伝統的なイカの塩辛は、大きく分けて以下の3種類に分類できる。
- 白造り
- イカ肉と塩のみで発酵させる。見た目は刺身に近く、白い。
- 赤造り
- イカ肉、ゴロ(内臓:中腸腺)、塩を混合して発酵させる。仕上がりは赤い。最も一般的な形。
- 黒造り
- イカ肉、ゴロ(内臓:中腸腺)、イカスミ、塩を混合して発酵させる。仕上がりは黒い。利用は一部の地方のみ。富山県などが産地。
発酵に要する時間は下にいくほど長くなる。また、旨味も下にいくほど濃厚である。
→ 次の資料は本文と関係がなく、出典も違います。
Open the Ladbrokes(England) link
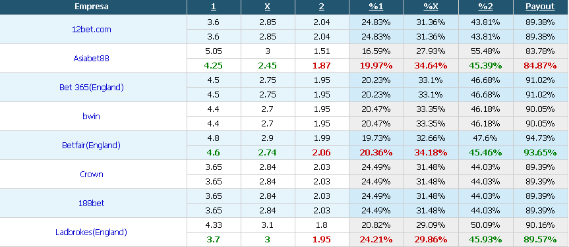 tap(91, 233)

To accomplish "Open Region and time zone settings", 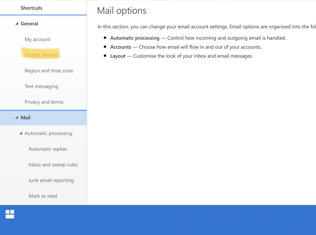I will (x=49, y=70).
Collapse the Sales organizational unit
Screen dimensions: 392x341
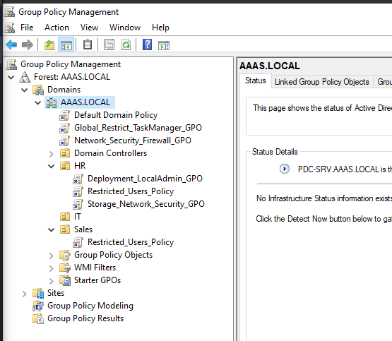click(x=51, y=230)
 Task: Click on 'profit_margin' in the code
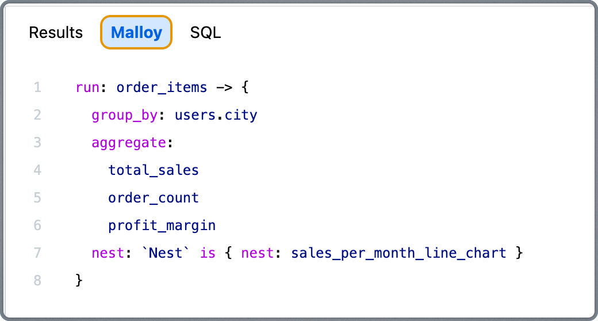(x=162, y=226)
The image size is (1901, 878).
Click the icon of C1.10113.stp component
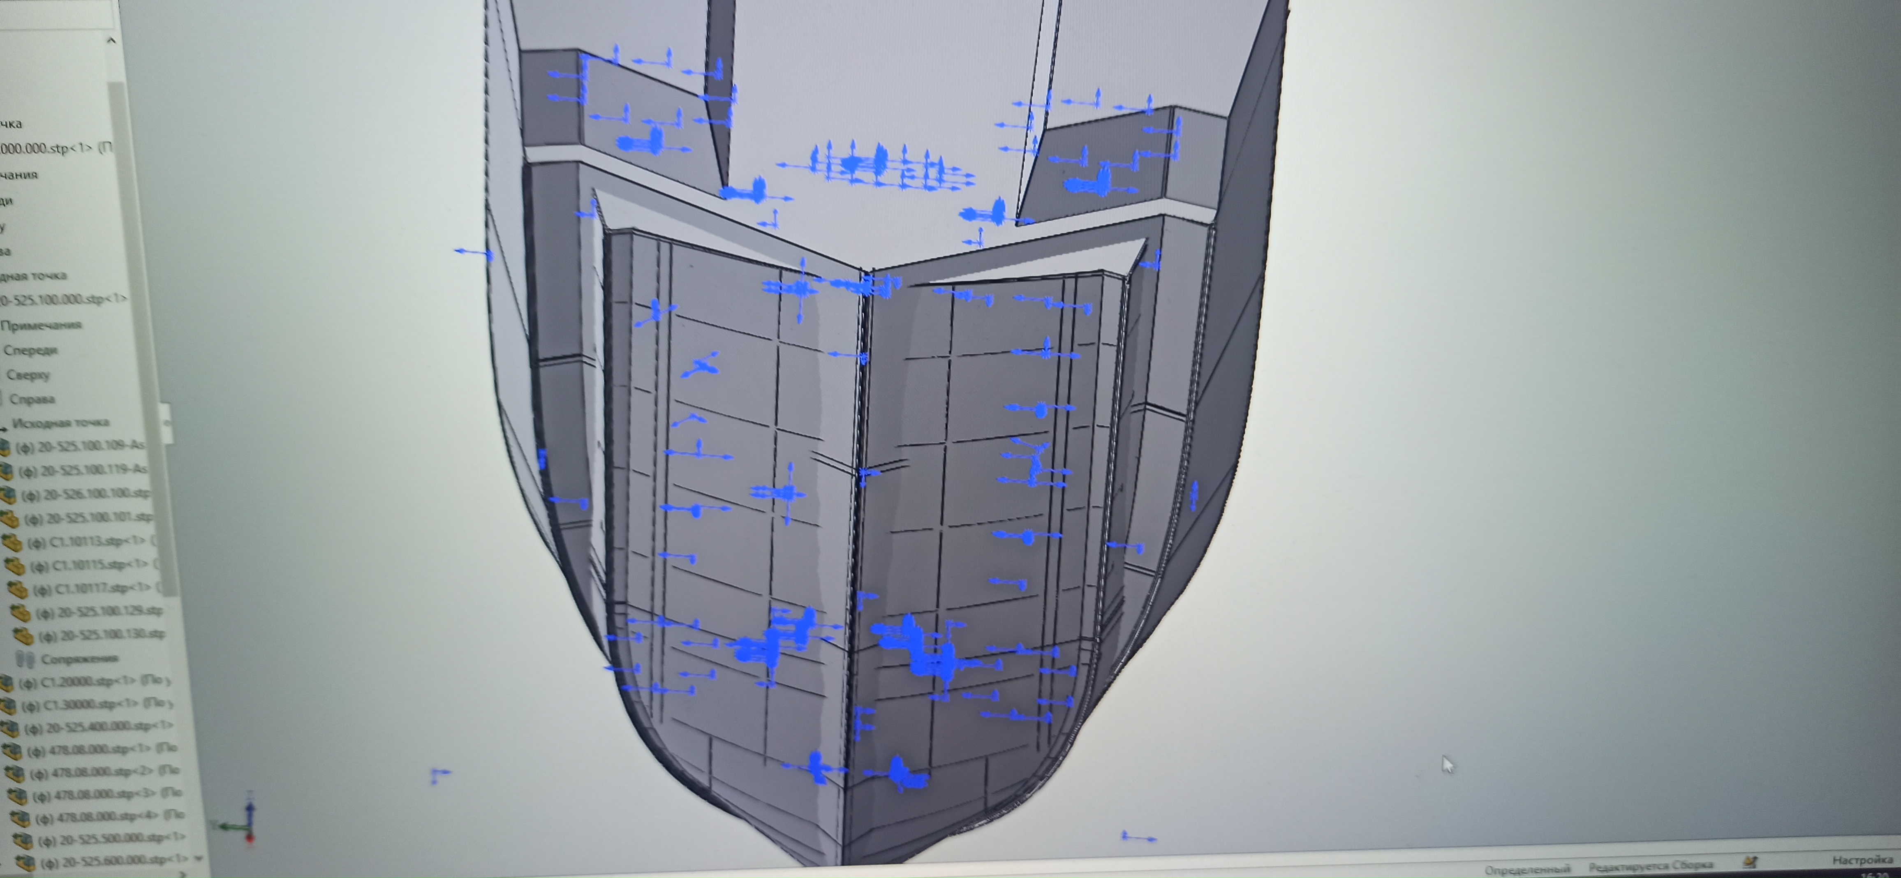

近年は上記に加え、キムチ塩辛なども販売されている。 イカの塩辛の発酵は微生物による働きに加え、内臓(中腸腺)に含まれる消化酵素によって自己消化が起こり、アミノ酸が生成するプロセスも重要な役割を果たしている。塩分は伝統的な製法の場合8%~12%程度、近年の大量生産品は4%~8%である。
[編集] アミの塩辛
日本の有明海沿岸、中国、香港の長洲島、マカオ、韓国など東アジア各地で調味料としてアミの塩辛が作られている。
香港のものは「蝦醤」(ハージョン)といい、野菜の炒め物やスープの調味に使われる。中国浙江省寧波市では、ゆでた里芋につけて食べる。
韓国ではセウジョッっといい、キムチを漬ける際に、発酵を促進し、アミノ酸のうま味を加える目的で使われる。